[START OF Input]

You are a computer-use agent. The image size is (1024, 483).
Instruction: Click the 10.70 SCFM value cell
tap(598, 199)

[END OF Input]
[START OF Input]

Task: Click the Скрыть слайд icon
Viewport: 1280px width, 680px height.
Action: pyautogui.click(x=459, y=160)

[END OF Input]

-- Written instruction --
Duplicate the material from the line with "You are a computer-use" to the line with "tap(598, 199)", including both of those lines, and nothing else.

-- Output of the exercise --
You are a computer-use agent. The image size is (1024, 483).
Instruction: Click the 10.70 SCFM value cell
tap(598, 199)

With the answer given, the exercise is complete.